Tip: GDC is worth it for this alone, no matter what field you’re trying to get into in the industry. As an audio guy, it’s easy to feel isolated, working from a small home studio, so it was great to meet a bunch of people in the same boat, some who were more established, some just starting out, and all of whom had something awesome to teach me.
Final Advice: For many people, getting to GDC itself is the hardest part. Through some ridiculous cosmic fortune (I’m assuming a version of me in another dimension is an evil-empire destroying superhero and a bunch of his good karma got sent my way instead; I can fax you my hastily-scrawled, poorly-xeroxed comic book if you want to check it out!) I live only an hour from where GDC takes place. But for many, it means flying from across the USA, Europe, or further to attend, not to mention contending with thousands of other attendees trying to find a hotel room or a friend’s place to crash during the convention. Everyone working or trying to work in this industry needs to get out here if they can, so here are a few tips to make it happen.

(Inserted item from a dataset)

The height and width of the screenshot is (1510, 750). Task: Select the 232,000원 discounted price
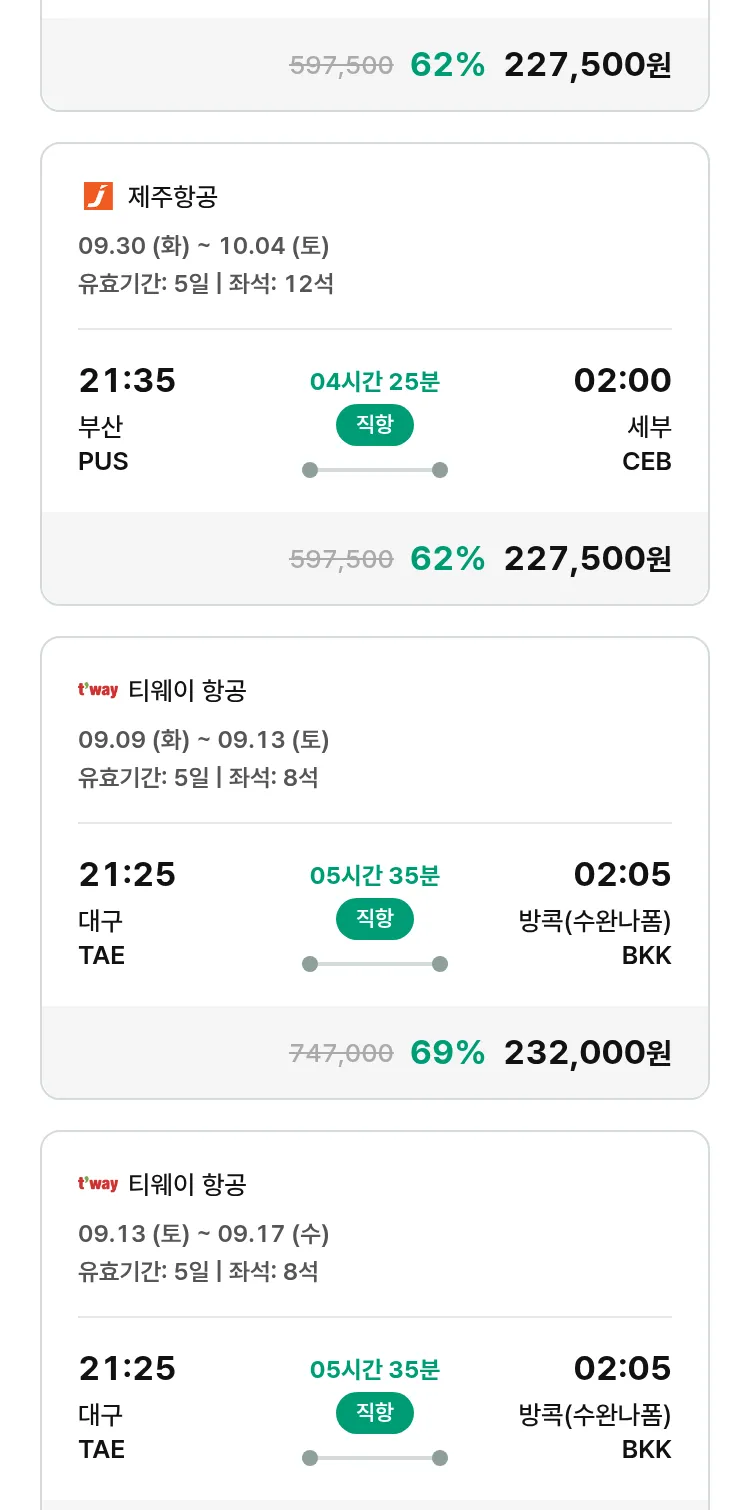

Join an Organization: As a composer, I’m a member of G.A.N.G. (the Game Audio Network Guild), a nationwide organization of game-audio professionals and soon-to-be pros. They offer discounts on GDC passes for members, making it just a tiny bit less costly to get to the show. If you’re not an audio person though, I recommend the IGDA (International Game Developer Association). You can join via their website, get in with a local chapter, and they too offer discounts on passes, and sometimes hotels and other accommodations for the show. It’d be worth checking out organizations for your specific field if you haven’t yet; if you’re a graphic artist or level designer, see if you can find anything tailer to your field specifically. Most game-industry guilds and networks offer some sort of discount on heading to GDC.
Book Hotels Early: Like, now would be good. It goes without saying that rooms right by the convention center fill up fast, but pretty much every hotel that wasn’t the entire city away was full within a few months of the conference this year. If you don’t want to be stuck living in a cardboard shanty in Union Square fashioning a bathroom out of some loose fliers and your GDC swag bag, I recommend getting on this as soon as you can.
Check out Craigslist: The games-industry is a pretty close-knit community, and often complete strangers are willing to help each other get to GDC. If you poke around on Craigslist as we get closer to GDC 2013, you’ll find people attending the show looking to split a hotel room, share passes (swapping a pass between two people every other day, for example), and in a few cases, people living in the area have even offered up couches to incoming travelers to crash. I don’t necessarily recommend the last option because I’m not a fan of having my organs harvested and turned into lampshades and desktop curios, but to each their own.
Good luck, and hope to see you there next year!